• [TEXT BLOCK]:
Two weeks is a long time in AI. That’s how long it’s been since the White House barred Anthropic from making Mythos and Fable 5 available outside the US. And in exactly those two weeks, the predictable thing happened: others moved into the gap.
Tokyo and Beijing make their move
Sakana AI in Tokyo went first. The startup unveiled a model called Fugu — named after the Japanese pufferfish. Sakana says Fugu stands ‘shoulder-to-shoulder’ with Anthropic’s Fable 5 and Mythos Preview. The pitch on its website is blunt: ‘frontier capability without the risk of export controls.’
Days later, Chinese cybersecurity firm 360 weighed in with not one but two AI tools. Tulongfeng is built to automatically discover software vulnerabilities; Yitianzhen is built to automate cyber defense. According to reports, 360 positions Tulongfeng explicitly as a counterpart to Mythos — the exact model the US government pulled from circulation over its cyber capabilities.
‘Coincidental’ — but convenient all the same
Sakana insists the launch was ‘entirely coincidental’: Fugu has been in the works since last year, and the research behind it was presented at ICLR this spring. That didn’t stop the company from enjoying the spotlight. Sakana was founded in 2023 by ex-Google researchers Ren Ito, Llion Jones, and David Ha, and raised $135 million last November at a $2.65 billion valuation.

• [EXERCISE INSTRUCTIONS]:
[1] In the article about Anthropic's export ban, what is Sakana AI's model Fugu named after?
[2] Extend the article about Anthropic's export ban, starting after its final sentence.

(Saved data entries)
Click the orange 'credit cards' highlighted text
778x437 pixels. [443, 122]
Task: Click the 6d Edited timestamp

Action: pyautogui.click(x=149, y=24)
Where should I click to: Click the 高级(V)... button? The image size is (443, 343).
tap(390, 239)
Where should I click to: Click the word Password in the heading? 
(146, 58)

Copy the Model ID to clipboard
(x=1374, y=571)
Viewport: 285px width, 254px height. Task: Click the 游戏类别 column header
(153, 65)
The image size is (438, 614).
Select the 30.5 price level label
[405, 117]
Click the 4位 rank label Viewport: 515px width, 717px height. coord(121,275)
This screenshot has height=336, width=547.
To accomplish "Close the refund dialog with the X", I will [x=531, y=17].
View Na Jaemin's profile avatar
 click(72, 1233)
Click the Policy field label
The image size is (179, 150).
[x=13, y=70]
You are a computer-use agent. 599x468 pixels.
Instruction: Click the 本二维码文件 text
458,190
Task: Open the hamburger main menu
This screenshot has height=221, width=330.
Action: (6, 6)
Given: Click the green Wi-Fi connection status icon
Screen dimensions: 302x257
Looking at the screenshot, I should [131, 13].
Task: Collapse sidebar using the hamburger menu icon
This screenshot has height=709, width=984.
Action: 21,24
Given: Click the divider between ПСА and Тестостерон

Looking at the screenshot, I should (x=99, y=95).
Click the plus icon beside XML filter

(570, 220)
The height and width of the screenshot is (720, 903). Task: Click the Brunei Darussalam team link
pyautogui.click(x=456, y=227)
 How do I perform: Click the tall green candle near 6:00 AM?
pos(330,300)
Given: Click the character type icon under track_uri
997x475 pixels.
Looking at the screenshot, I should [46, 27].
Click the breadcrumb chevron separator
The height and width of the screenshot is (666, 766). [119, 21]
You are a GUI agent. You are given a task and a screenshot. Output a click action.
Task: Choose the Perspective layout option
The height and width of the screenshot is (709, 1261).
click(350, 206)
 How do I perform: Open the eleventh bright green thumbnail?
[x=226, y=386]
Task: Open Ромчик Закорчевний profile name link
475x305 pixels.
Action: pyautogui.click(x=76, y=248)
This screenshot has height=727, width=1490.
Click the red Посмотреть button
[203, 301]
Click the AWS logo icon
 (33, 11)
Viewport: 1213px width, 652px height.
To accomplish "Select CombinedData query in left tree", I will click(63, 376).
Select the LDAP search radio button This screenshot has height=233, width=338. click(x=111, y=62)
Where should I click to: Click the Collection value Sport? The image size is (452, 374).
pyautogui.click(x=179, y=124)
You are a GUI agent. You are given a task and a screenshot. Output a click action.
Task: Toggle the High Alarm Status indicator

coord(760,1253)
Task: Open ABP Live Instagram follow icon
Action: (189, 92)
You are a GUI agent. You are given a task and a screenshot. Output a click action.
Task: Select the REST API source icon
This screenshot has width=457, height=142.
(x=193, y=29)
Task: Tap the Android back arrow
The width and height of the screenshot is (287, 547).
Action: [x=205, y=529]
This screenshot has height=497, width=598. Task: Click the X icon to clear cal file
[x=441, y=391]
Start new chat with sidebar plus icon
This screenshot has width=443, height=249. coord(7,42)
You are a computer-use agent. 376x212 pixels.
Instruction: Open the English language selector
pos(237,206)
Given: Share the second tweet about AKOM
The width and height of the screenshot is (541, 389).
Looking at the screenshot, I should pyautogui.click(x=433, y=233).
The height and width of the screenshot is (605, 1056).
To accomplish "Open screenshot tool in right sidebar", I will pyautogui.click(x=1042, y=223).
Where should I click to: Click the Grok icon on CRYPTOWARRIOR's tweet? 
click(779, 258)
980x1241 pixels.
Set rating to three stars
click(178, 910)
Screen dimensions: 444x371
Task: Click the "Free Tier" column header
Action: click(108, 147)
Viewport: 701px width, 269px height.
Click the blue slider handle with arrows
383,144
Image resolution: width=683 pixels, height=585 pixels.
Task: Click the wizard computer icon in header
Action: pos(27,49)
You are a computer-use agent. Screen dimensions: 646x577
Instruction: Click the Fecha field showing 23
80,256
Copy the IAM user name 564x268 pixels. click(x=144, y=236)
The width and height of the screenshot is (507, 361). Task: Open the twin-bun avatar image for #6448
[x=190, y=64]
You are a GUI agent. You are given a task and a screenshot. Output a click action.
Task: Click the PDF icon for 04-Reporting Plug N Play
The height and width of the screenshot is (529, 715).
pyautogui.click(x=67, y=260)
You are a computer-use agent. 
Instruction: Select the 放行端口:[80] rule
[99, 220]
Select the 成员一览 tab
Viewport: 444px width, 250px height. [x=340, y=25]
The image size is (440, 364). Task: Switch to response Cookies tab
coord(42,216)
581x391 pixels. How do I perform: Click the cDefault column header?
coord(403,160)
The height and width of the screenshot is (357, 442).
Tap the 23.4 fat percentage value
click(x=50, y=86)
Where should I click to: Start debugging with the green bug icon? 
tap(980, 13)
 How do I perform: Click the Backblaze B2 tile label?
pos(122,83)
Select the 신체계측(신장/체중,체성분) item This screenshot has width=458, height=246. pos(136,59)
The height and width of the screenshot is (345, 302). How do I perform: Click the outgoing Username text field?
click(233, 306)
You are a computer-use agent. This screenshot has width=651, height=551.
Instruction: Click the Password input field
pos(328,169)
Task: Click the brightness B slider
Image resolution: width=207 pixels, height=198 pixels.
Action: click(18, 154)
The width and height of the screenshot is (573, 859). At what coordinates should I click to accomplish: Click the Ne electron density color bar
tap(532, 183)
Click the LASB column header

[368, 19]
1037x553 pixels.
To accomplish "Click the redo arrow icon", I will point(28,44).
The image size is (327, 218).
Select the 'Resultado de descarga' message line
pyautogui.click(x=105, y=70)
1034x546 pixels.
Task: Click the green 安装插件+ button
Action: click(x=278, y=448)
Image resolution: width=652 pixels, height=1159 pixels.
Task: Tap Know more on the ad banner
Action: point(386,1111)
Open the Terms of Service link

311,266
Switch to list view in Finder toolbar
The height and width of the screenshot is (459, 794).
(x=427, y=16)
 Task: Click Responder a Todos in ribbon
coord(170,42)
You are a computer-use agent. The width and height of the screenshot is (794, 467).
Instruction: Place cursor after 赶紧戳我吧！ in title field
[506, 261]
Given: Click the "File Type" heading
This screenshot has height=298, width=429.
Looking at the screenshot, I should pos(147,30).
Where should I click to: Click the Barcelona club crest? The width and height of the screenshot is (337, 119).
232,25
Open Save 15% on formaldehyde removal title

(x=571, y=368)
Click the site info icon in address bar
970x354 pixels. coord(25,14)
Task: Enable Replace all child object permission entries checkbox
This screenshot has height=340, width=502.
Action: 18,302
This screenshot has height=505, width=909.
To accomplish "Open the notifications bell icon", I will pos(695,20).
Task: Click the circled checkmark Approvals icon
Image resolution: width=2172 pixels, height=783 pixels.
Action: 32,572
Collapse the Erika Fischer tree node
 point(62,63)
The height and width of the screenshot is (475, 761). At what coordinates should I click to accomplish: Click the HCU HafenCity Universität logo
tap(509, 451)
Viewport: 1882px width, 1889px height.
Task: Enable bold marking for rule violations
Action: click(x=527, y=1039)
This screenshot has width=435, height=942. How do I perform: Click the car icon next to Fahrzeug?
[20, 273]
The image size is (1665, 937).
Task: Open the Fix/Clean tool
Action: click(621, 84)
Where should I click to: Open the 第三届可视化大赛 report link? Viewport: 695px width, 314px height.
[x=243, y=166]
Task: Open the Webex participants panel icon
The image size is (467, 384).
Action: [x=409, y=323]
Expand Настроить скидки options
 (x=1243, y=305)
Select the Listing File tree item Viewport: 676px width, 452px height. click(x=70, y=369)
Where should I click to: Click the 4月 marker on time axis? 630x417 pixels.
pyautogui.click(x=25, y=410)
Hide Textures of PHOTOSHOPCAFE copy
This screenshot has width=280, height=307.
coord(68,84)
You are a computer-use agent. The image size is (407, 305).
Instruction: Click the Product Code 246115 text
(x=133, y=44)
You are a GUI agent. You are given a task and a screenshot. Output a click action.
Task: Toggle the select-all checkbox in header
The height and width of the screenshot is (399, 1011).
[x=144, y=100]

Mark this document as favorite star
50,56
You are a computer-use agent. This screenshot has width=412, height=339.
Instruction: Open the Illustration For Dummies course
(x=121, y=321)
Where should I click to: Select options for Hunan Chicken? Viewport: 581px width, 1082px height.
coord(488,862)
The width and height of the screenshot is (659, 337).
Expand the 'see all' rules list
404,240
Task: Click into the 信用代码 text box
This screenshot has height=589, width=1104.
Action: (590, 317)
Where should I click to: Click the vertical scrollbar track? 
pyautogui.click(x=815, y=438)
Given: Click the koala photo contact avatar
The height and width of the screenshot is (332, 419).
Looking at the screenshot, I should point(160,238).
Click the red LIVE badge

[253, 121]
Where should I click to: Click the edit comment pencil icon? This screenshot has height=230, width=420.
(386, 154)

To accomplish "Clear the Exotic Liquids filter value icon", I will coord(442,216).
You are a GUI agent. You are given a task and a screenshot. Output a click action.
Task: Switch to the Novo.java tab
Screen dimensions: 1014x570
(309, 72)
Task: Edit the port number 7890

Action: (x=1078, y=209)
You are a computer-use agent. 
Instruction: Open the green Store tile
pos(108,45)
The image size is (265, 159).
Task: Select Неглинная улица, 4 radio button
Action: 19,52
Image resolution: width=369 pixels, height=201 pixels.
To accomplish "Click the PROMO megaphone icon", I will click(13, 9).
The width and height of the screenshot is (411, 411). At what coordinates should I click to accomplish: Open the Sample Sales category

• [ANSWERS GIVEN]:
[1] The Japanese pufferfish.

[2]
Co-founder Ren Ito has been clear about where he stands. Washington’s first priority, he argued in an op-ed, should be to preserve access for America’s closest allies. AI shouldn’t become a technology that gets hoarded — it should be developed together. At the G7 summit in Evian, that was one of the central topics on the table.
My take
This is the uncomfortable flip side of export controls. They protect you in the short term, but they create a market for exactly the alternatives you were trying to prevent. Anthropic reported a $47 billion run-rate in May. How much of that rides on Asian enterprise customers isn’t public — but every customer who switches to Fugu or a local model now won’t come back quickly.
And that’s the real point. Local models often understand language and context better, they answer to no foreign export authority, and they’re available precisely when US access can vanish overnight. Even if the ban lifts someday, the trust being lost right now can’t be restored by decree.